Going from the first to the last car, the visitor can delve into the war years and observe what those heroes lived from June 1941 to Victory Day in 1945.
This February 2 is fulfilled 80 years since the end of the Battle of Stalingrad, which was a turning point in the Great Patriotic War and the Second World War. On the occasion of this anniversary, the ‘Victory Train’, a unique immersive exhibition dedicated to the war period, arrived in Volgograd. RT correspondent Boris Kuznetsov has visited this museum on rails that exposes the horrors and pain of that war.
Going from the first to the last carriage of the exhibition, one can be transported back to the war years and observe what those heroes lived through from June 1941 to Victory Day in 1945.
Visitors are guided through the museum by the audio guide Lidia, a young Soviet woman who represents a collective image of that generation. Lidia shares her memories, her family history, her overcoming experiences, her victory experiences.
“We traveled the country and showed them what is war and how was world war 2“, comments Sergei Luksha, project administrator, adding that, “for obvious reasons, not all citizens can travel to big cities and visit big museums.” “Therefore, our task is to travel the territory and open the doors to our compatriots,” he stressed.
Likewise, Luksha points out that “history is often rewritten” and “begins to be distorted.” “Our goal is to present the story and show what it is like,” she concludes.
The Battle of Stalingrad took place from July 17, 1942 to February 2, 1943 in the current regions of Voronezh, Rostov and Volgograd and in the Russian Republic of Kalmykia and became, after the German surrender, a harbinger of victory for the Soviet Army about the Nazi troops.

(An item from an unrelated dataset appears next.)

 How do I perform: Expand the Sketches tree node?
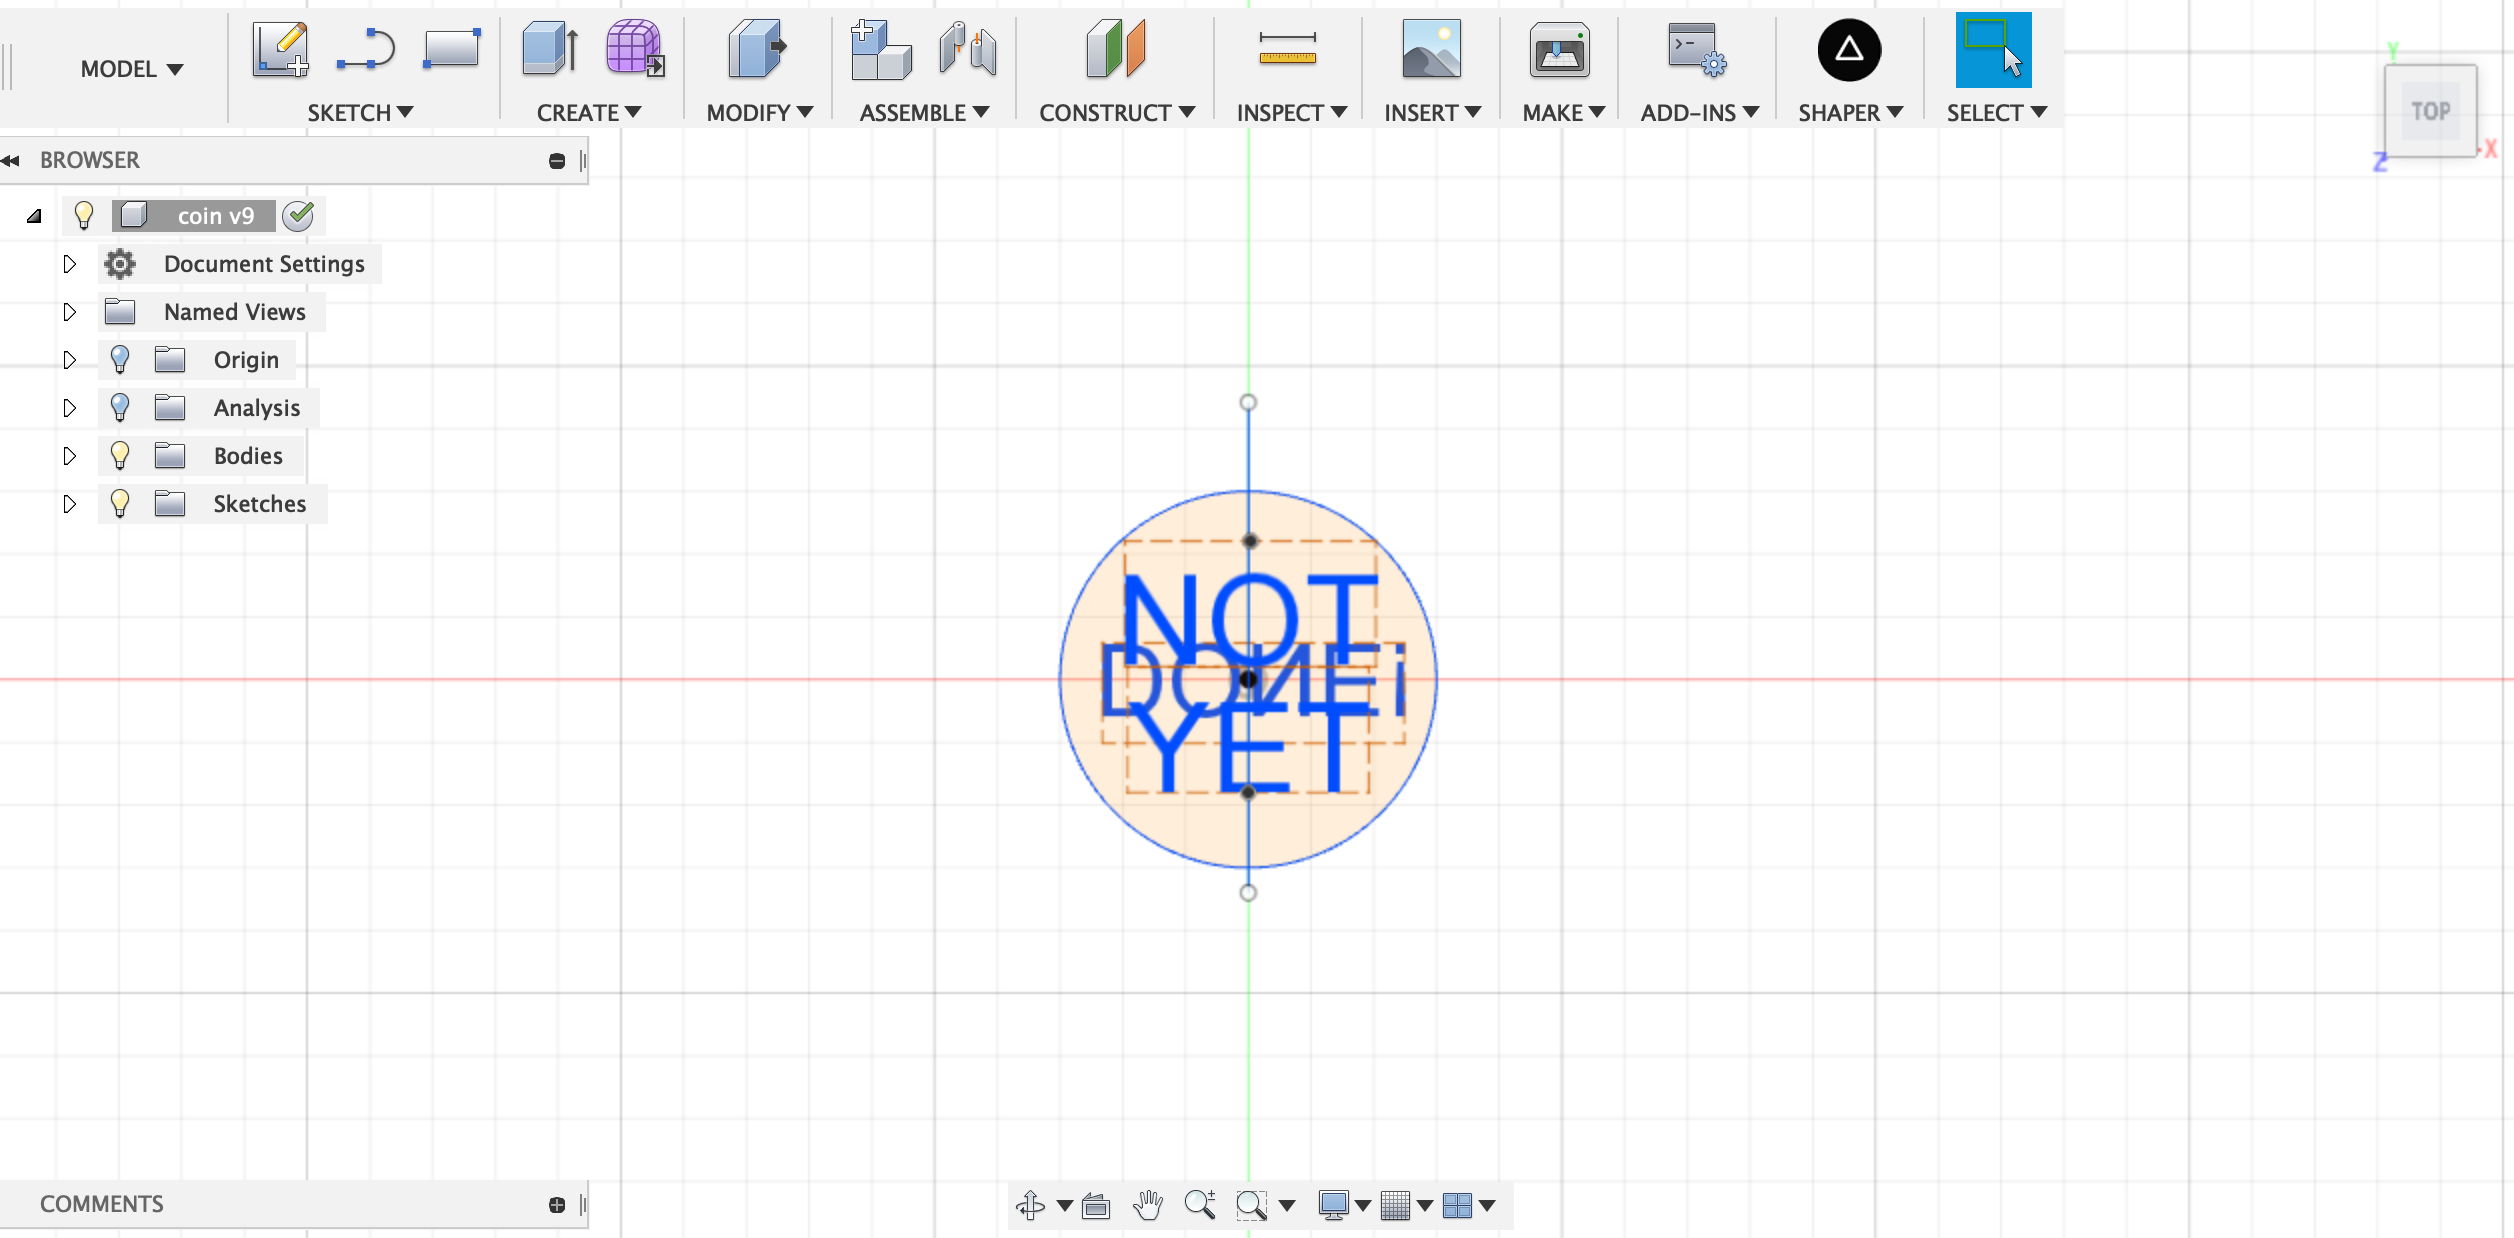69,504
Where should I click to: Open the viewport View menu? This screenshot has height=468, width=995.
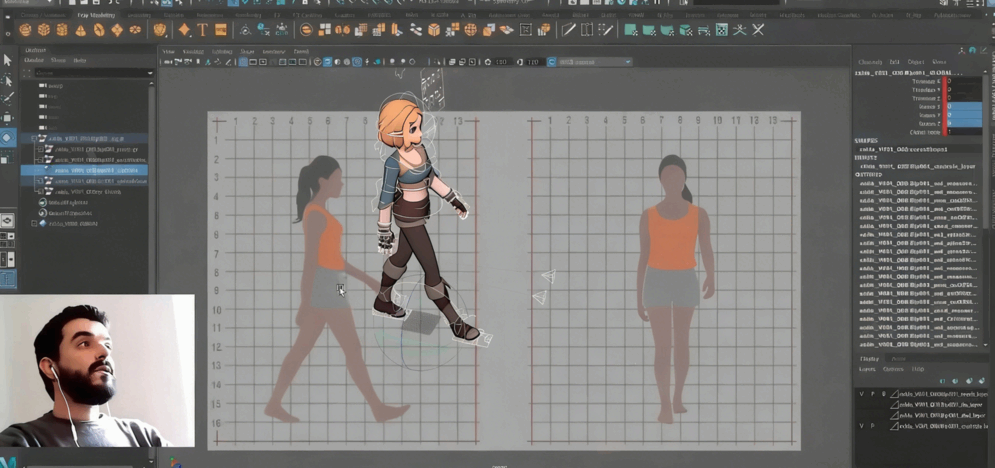tap(168, 51)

The battle lasted for 200 days on the banks of the Don and Volga rivers and then near Stalingrad (present-day Volgograd) and in the city itself. More than 2.1 million people participated in this battle on both sides in its different phases. The event surpassed all previous battles in world history in terms of objectives, scale and intensity of fighting.
During the battle, the Soviet Army eliminated approximately a quarter of all of Hitler’s coalition forces operating on the Soviet-German front. The total losses of Nazi troops rose to more than 1.5 million dead, wounded, prisoners of war and missing in action.